Reproduce all the entries, matching the original word for word.

*** Begin section ***

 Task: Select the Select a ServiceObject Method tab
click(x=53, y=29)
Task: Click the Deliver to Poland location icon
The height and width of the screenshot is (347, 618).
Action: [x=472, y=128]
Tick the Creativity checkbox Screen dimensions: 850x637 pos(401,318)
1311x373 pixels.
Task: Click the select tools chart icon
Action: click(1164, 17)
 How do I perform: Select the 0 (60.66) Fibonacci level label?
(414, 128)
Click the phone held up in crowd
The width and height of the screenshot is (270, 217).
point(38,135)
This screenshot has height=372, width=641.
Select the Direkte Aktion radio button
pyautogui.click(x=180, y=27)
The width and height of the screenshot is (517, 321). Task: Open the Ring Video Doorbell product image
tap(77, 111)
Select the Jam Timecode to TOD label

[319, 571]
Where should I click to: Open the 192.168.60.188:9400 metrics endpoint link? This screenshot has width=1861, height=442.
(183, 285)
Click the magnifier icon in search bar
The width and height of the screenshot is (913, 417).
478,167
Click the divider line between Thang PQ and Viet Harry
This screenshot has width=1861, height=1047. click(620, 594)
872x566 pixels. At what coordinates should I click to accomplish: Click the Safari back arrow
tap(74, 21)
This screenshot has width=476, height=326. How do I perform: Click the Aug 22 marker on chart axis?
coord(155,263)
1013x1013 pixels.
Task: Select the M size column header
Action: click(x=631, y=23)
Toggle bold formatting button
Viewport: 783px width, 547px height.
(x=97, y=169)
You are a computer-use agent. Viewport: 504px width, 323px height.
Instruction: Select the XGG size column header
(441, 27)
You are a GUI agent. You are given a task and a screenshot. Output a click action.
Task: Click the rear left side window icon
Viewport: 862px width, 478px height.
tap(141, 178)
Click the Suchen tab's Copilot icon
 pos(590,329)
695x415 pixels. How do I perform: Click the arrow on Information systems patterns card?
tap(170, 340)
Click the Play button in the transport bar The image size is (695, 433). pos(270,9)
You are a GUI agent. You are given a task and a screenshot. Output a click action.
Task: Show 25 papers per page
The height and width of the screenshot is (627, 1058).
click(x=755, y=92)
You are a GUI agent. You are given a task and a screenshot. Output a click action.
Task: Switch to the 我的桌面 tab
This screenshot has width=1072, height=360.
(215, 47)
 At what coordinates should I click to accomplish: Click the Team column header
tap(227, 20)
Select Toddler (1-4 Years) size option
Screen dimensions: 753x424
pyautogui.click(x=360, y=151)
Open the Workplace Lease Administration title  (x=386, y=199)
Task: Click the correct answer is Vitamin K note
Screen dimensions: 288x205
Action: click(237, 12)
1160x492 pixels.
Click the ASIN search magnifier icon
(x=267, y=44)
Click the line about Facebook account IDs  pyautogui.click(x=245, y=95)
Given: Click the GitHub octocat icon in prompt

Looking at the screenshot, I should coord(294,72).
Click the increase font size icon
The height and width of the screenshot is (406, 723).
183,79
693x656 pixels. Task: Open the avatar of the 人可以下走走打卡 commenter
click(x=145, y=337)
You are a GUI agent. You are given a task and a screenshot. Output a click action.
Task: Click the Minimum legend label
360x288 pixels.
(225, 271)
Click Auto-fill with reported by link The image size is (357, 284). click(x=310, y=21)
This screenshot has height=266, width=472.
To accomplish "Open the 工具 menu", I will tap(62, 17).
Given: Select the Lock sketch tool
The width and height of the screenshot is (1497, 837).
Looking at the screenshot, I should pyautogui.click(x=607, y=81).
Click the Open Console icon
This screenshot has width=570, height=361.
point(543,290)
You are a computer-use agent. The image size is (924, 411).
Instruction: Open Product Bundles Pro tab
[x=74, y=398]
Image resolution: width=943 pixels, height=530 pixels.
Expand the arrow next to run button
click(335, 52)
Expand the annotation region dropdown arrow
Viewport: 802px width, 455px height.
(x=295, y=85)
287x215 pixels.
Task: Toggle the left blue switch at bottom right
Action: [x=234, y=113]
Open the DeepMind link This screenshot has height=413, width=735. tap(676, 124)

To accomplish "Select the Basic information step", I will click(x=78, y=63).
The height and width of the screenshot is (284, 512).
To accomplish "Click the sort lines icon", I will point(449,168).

*** End section ***

[TASK RESULT]
 Task: Select the Select a ServiceObject Method tab
click(x=53, y=29)
Task: Click the Deliver to Poland location icon
The height and width of the screenshot is (347, 618).
Action: [x=472, y=128]
Tick the Creativity checkbox Screen dimensions: 850x637 pos(401,318)
1311x373 pixels.
Task: Click the select tools chart icon
Action: click(1164, 17)
 How do I perform: Select the 0 (60.66) Fibonacci level label?
(414, 128)
Click the phone held up in crowd
The width and height of the screenshot is (270, 217).
point(38,135)
This screenshot has height=372, width=641.
Select the Direkte Aktion radio button
pyautogui.click(x=180, y=27)
The width and height of the screenshot is (517, 321). Task: Open the Ring Video Doorbell product image
tap(77, 111)
Select the Jam Timecode to TOD label

[319, 571]
Where should I click to: Open the 192.168.60.188:9400 metrics endpoint link? This screenshot has width=1861, height=442.
(183, 285)
Click the magnifier icon in search bar
The width and height of the screenshot is (913, 417).
478,167
Click the divider line between Thang PQ and Viet Harry
This screenshot has width=1861, height=1047. click(620, 594)
872x566 pixels. At what coordinates should I click to accomplish: Click the Safari back arrow
tap(74, 21)
This screenshot has width=476, height=326. How do I perform: Click the Aug 22 marker on chart axis?
coord(155,263)
1013x1013 pixels.
Task: Select the M size column header
Action: click(x=631, y=23)
Toggle bold formatting button
Viewport: 783px width, 547px height.
(x=97, y=169)
You are a computer-use agent. Viewport: 504px width, 323px height.
Instruction: Select the XGG size column header
(441, 27)
You are a GUI agent. You are given a task and a screenshot. Output a click action.
Task: Click the rear left side window icon
Viewport: 862px width, 478px height.
tap(141, 178)
Click the Suchen tab's Copilot icon
 pos(590,329)
695x415 pixels. How do I perform: Click the arrow on Information systems patterns card?
tap(170, 340)
Click the Play button in the transport bar The image size is (695, 433). pos(270,9)
You are a GUI agent. You are given a task and a screenshot. Output a click action.
Task: Show 25 papers per page
The height and width of the screenshot is (627, 1058).
click(x=755, y=92)
You are a GUI agent. You are given a task and a screenshot. Output a click action.
Task: Switch to the 我的桌面 tab
This screenshot has width=1072, height=360.
(215, 47)
 At what coordinates should I click to accomplish: Click the Team column header
tap(227, 20)
Select Toddler (1-4 Years) size option
Screen dimensions: 753x424
pyautogui.click(x=360, y=151)
Open the Workplace Lease Administration title  (x=386, y=199)
Task: Click the correct answer is Vitamin K note
Screen dimensions: 288x205
Action: click(237, 12)
1160x492 pixels.
Click the ASIN search magnifier icon
(x=267, y=44)
Click the line about Facebook account IDs  pyautogui.click(x=245, y=95)
Given: Click the GitHub octocat icon in prompt

Looking at the screenshot, I should coord(294,72).
Click the increase font size icon
The height and width of the screenshot is (406, 723).
183,79
693x656 pixels. Task: Open the avatar of the 人可以下走走打卡 commenter
click(x=145, y=337)
You are a GUI agent. You are given a task and a screenshot. Output a click action.
Task: Click the Minimum legend label
360x288 pixels.
(225, 271)
Click Auto-fill with reported by link The image size is (357, 284). click(x=310, y=21)
This screenshot has height=266, width=472.
To accomplish "Open the 工具 menu", I will tap(62, 17).
Given: Select the Lock sketch tool
The width and height of the screenshot is (1497, 837).
Looking at the screenshot, I should pyautogui.click(x=607, y=81).
Click the Open Console icon
This screenshot has width=570, height=361.
point(543,290)
You are a computer-use agent. The image size is (924, 411).
Instruction: Open Product Bundles Pro tab
[x=74, y=398]
Image resolution: width=943 pixels, height=530 pixels.
Expand the arrow next to run button
click(335, 52)
Expand the annotation region dropdown arrow
Viewport: 802px width, 455px height.
(x=295, y=85)
287x215 pixels.
Task: Toggle the left blue switch at bottom right
Action: [x=234, y=113]
Open the DeepMind link This screenshot has height=413, width=735. tap(676, 124)

To accomplish "Select the Basic information step", I will click(x=78, y=63).
The height and width of the screenshot is (284, 512).
To accomplish "Click the sort lines icon", I will point(449,168).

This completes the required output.